CCI: Control Correlation Identifier
The Control Correlation Identifier (CCI) provides a standard identifier and description for each of the singular, actionable statements that comprise an IA control or IA best practice. CCI bridges the gap between high-level policy expressions and low-level technical implementations. CCI allows a security requirement that is expressed in a high-level policy framework to be decomposed and explicitly associated with the low-level security setting(s) that must be assessed to determine compliance with the objectives of that specific security control. This ability to trace security requirements from their origin (e.g., regulations, IA frameworks) to their low-level implementation allows organizations to readily demonstrate compliance to multiple IA compliance frameworks.
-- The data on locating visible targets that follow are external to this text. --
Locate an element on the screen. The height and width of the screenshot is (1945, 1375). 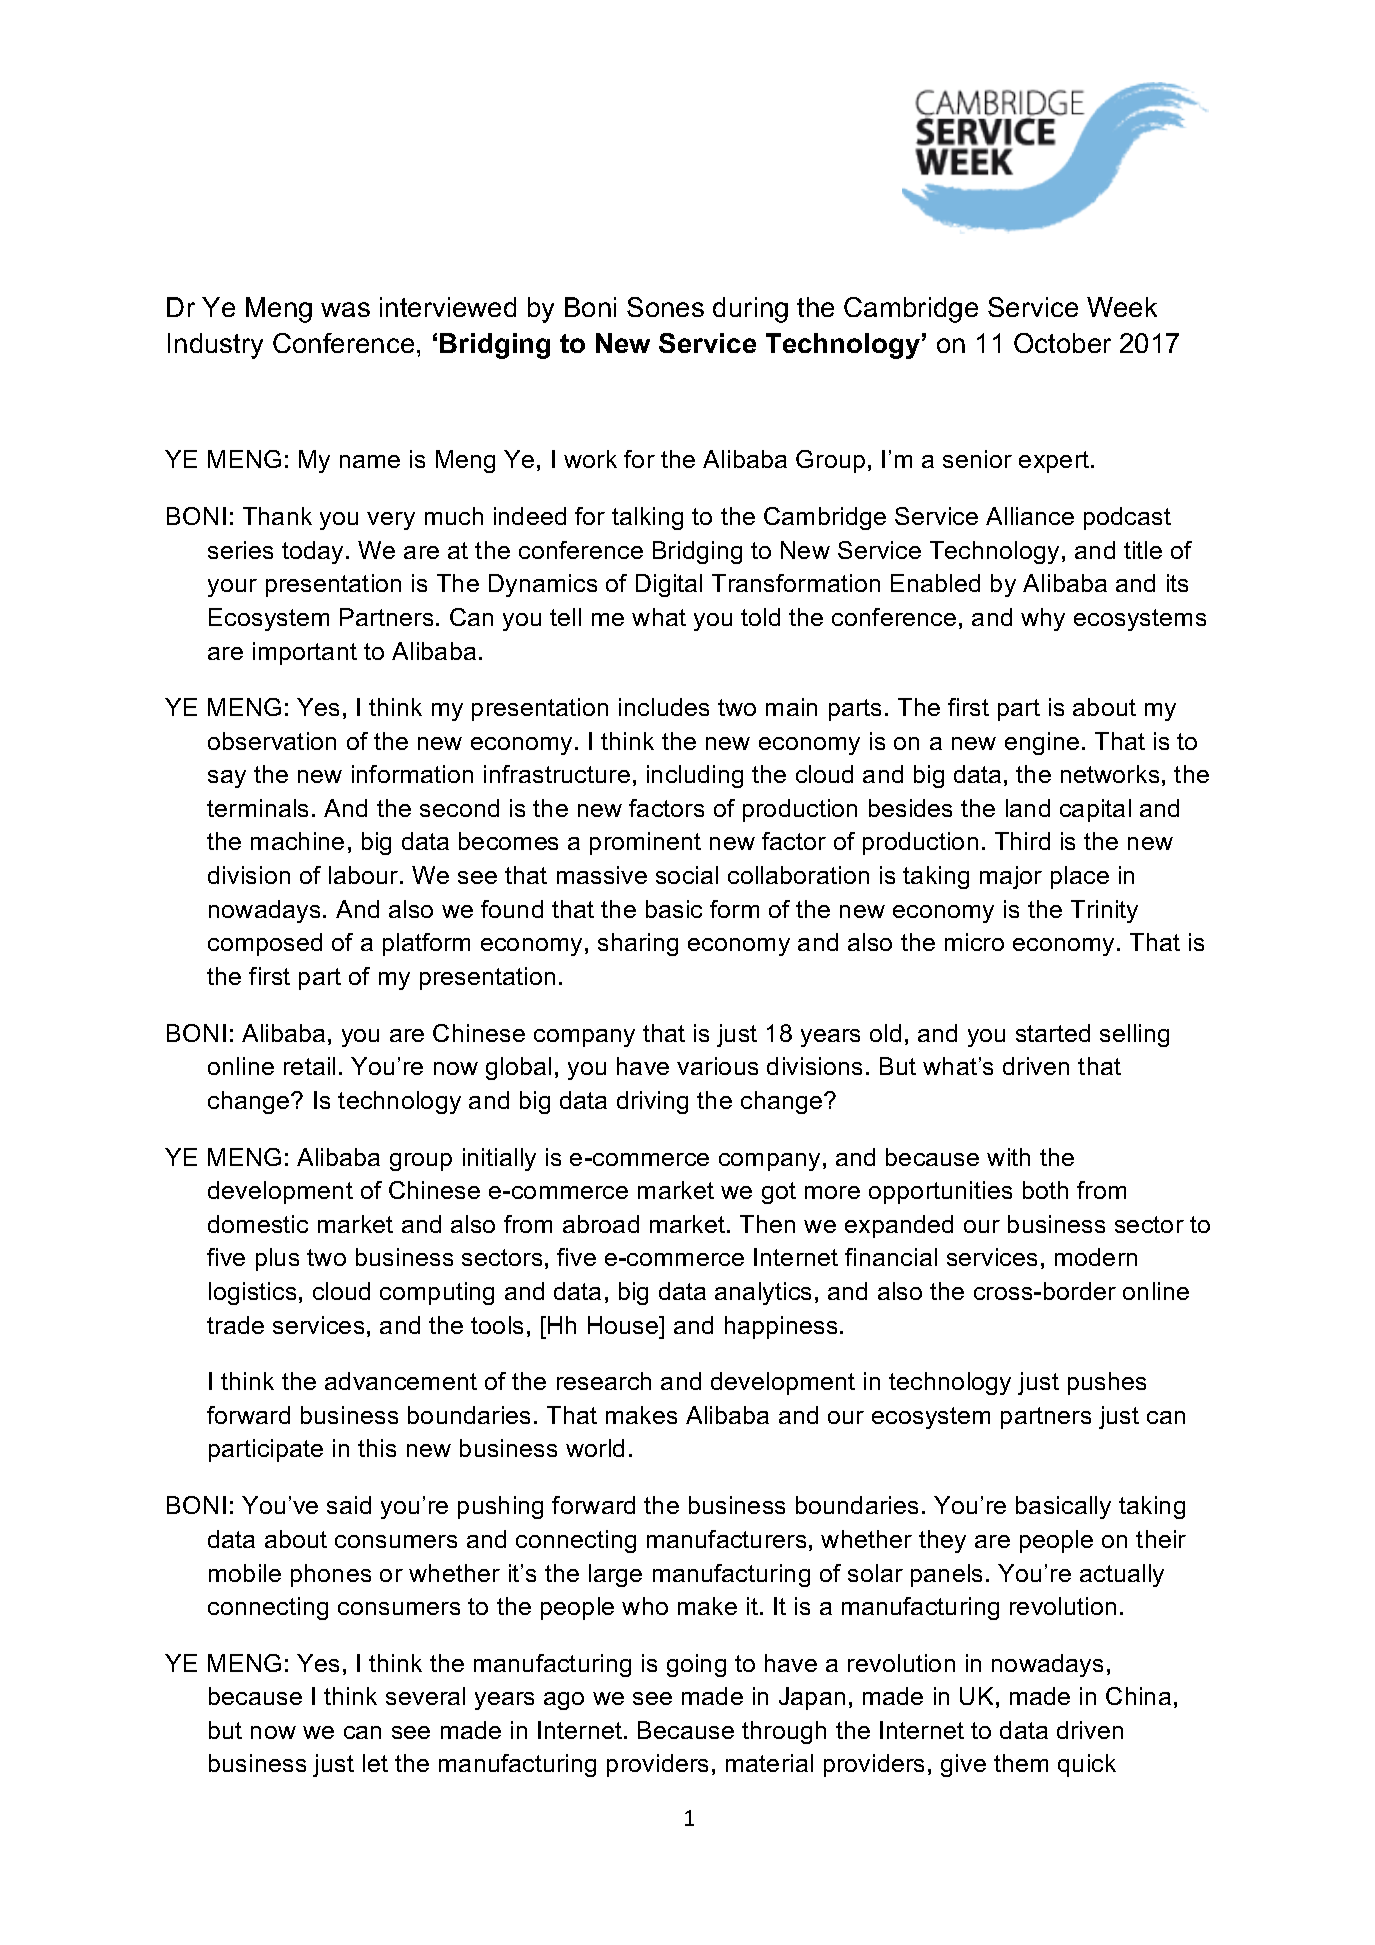
was is located at coordinates (345, 309).
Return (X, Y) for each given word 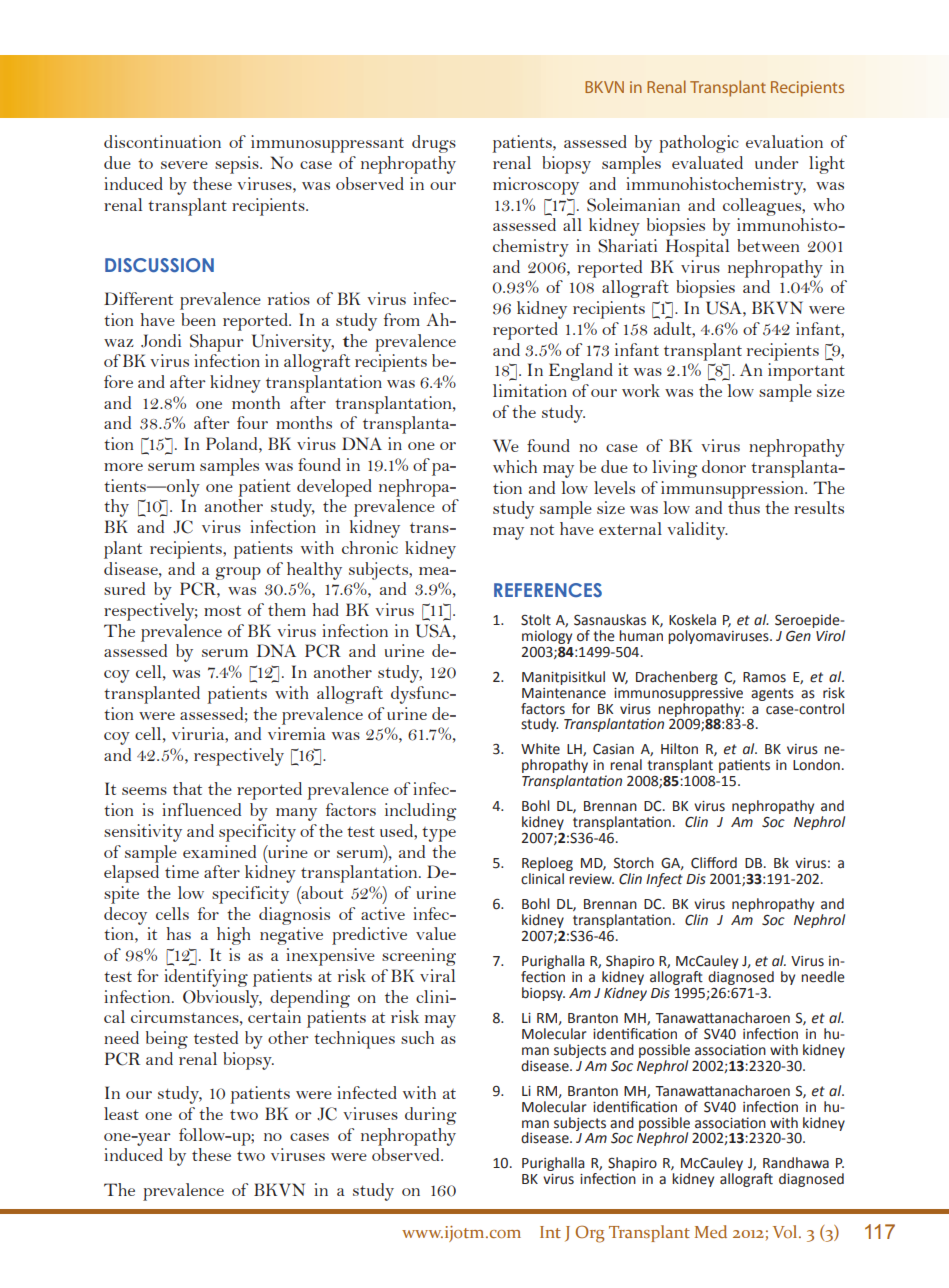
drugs (434, 144)
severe (184, 165)
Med (711, 1231)
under (777, 162)
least (121, 1113)
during (431, 1116)
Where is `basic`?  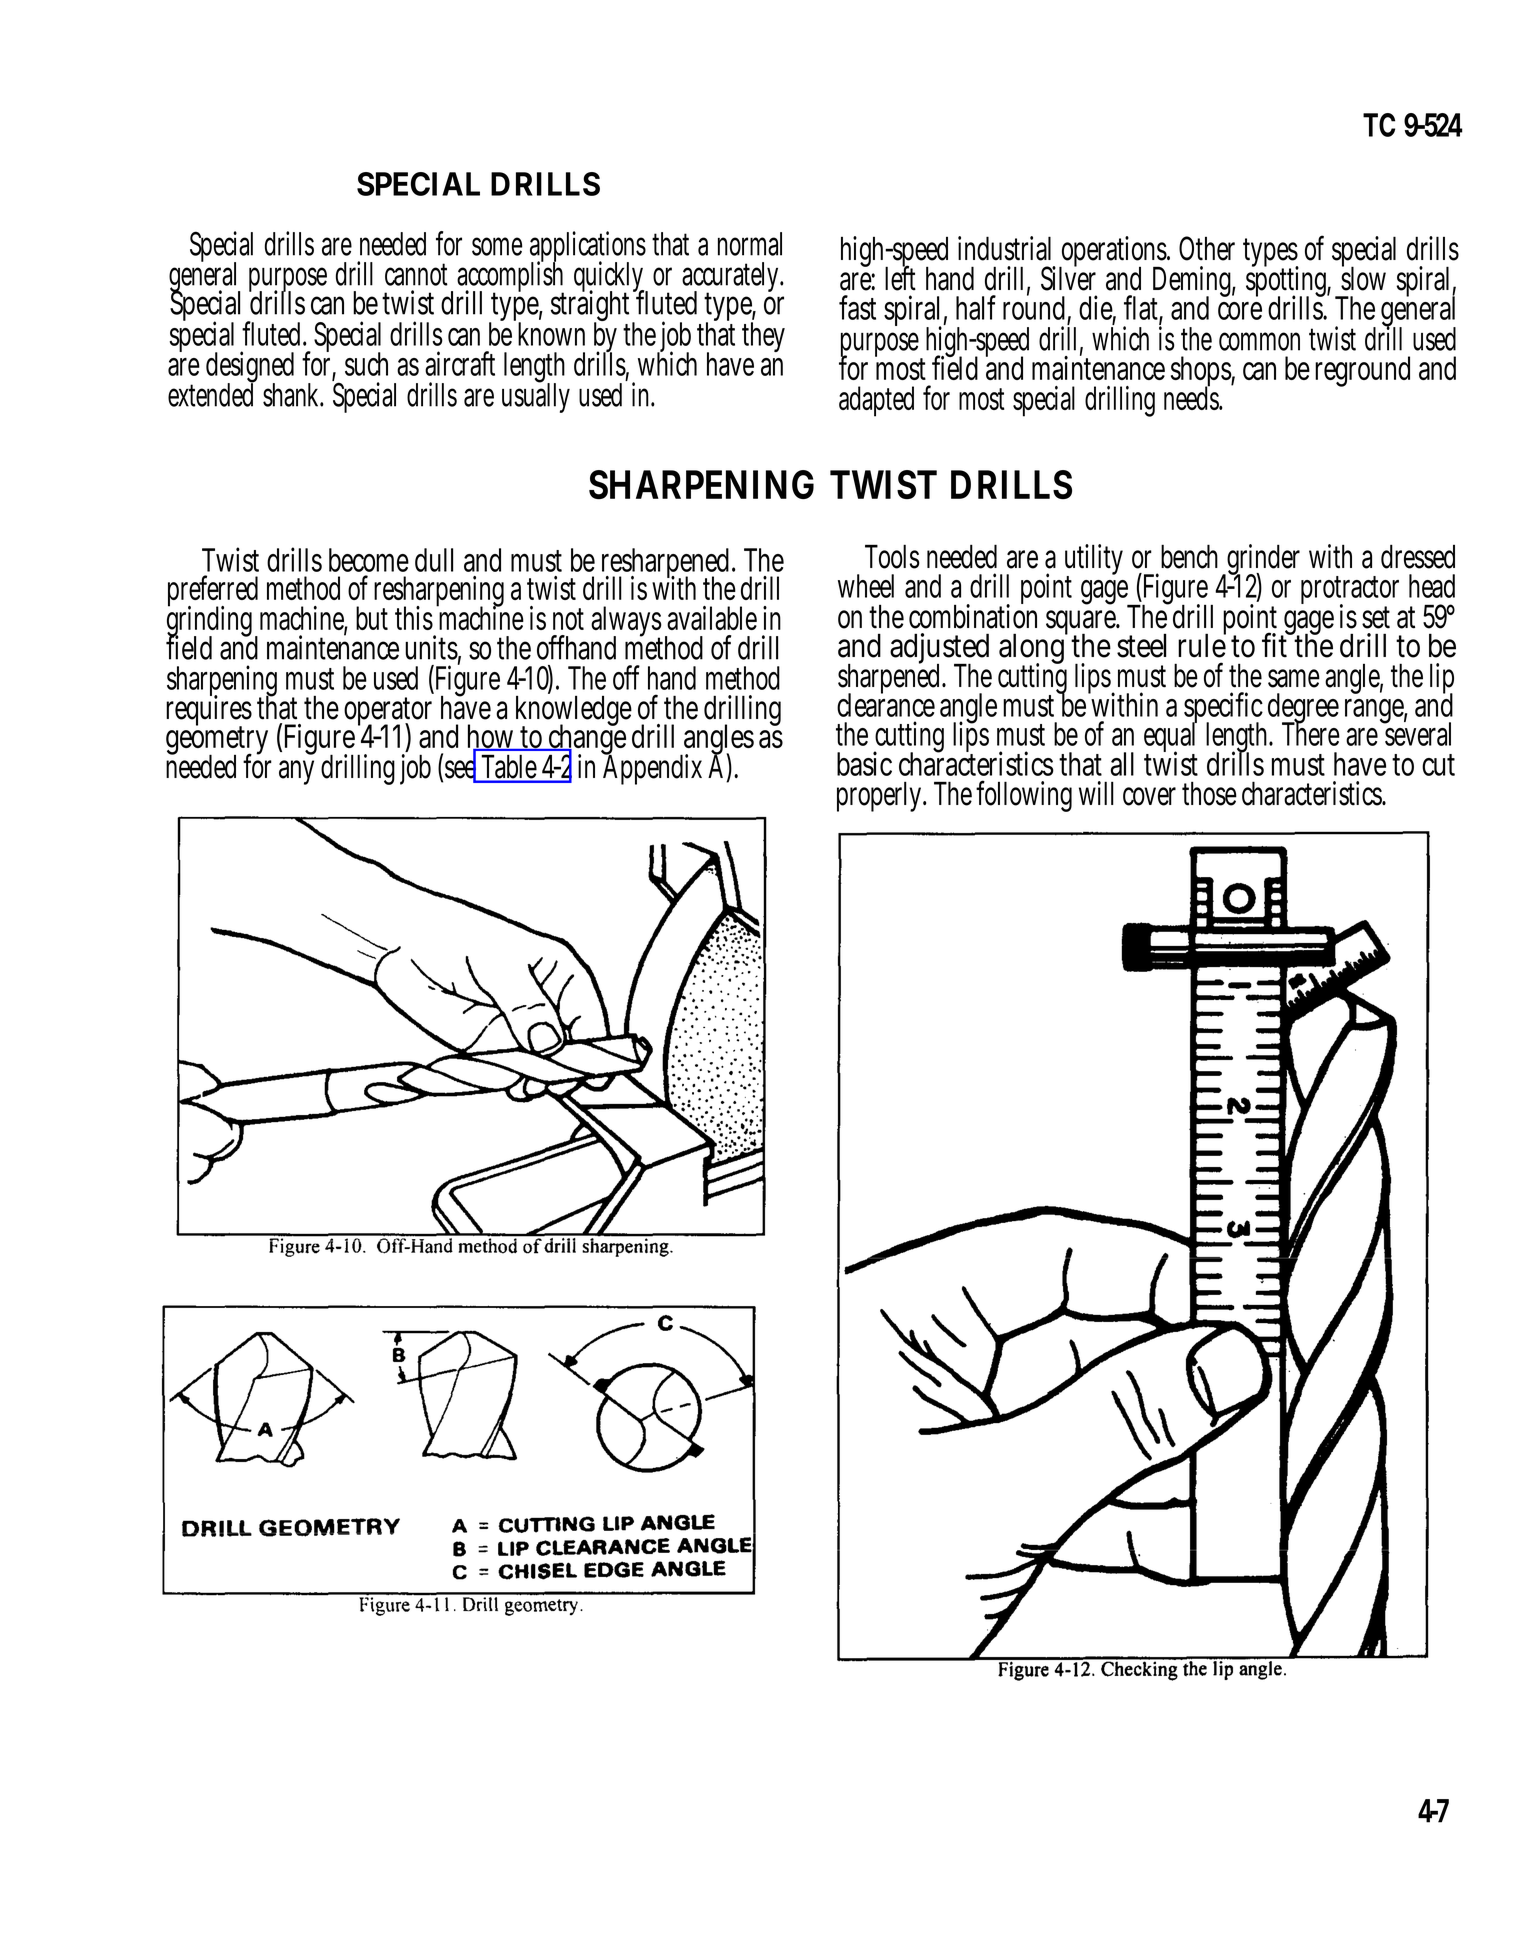
basic is located at coordinates (864, 763).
CCI also provides a means to objectively rollup and compare related compliance assessment results across disparate technologies.
-
CCI-000233
Designate individuals to fulfill specific roles and responsibilities within the organizational risk management process. -
CCI-000234
Integrate the authorization processes into an organization-wide risk management program. -
CCI-000235
Define organizational mission and business processes with consideration for information security and the resulting risk to organizational operation... -
CCI-000236
Determine information protection needs arising from the defined mission and business processes. -
CCI-000237
The organization manages information system accounts by specifically authorizing and monitoring the use of guest/anonymous accounts and temporary a... -
CCI-000238
Defines the frequency to review and update the current assessment, authorization, and monitoring policy. -
CCI-000239
Develop and document an organization-level; mission/business process; system-level assessment, authorization, and monitoring policy that addresses ... -
CCI-000240
Disseminates to organization-defined personnel or roles an organization-level; mission/business process; system-level assessment, authorization, an... -
CCI-000241
Review and update the current assessment, authorization, and monitoring policy on an organization-defined frequency. -
CCI-000242
Develop and document procedures to facilitate the implementation of the assessment, authorization, and monitoring policy and associated assessment,...
Node 2
The content of the drawer really is up to you. It could have form fields, definition lists, text lists, labels, charts, progress bars, etc. Spacing recommendation is 24px margins. You can put tabs in here, and can also make the drawer scrollable.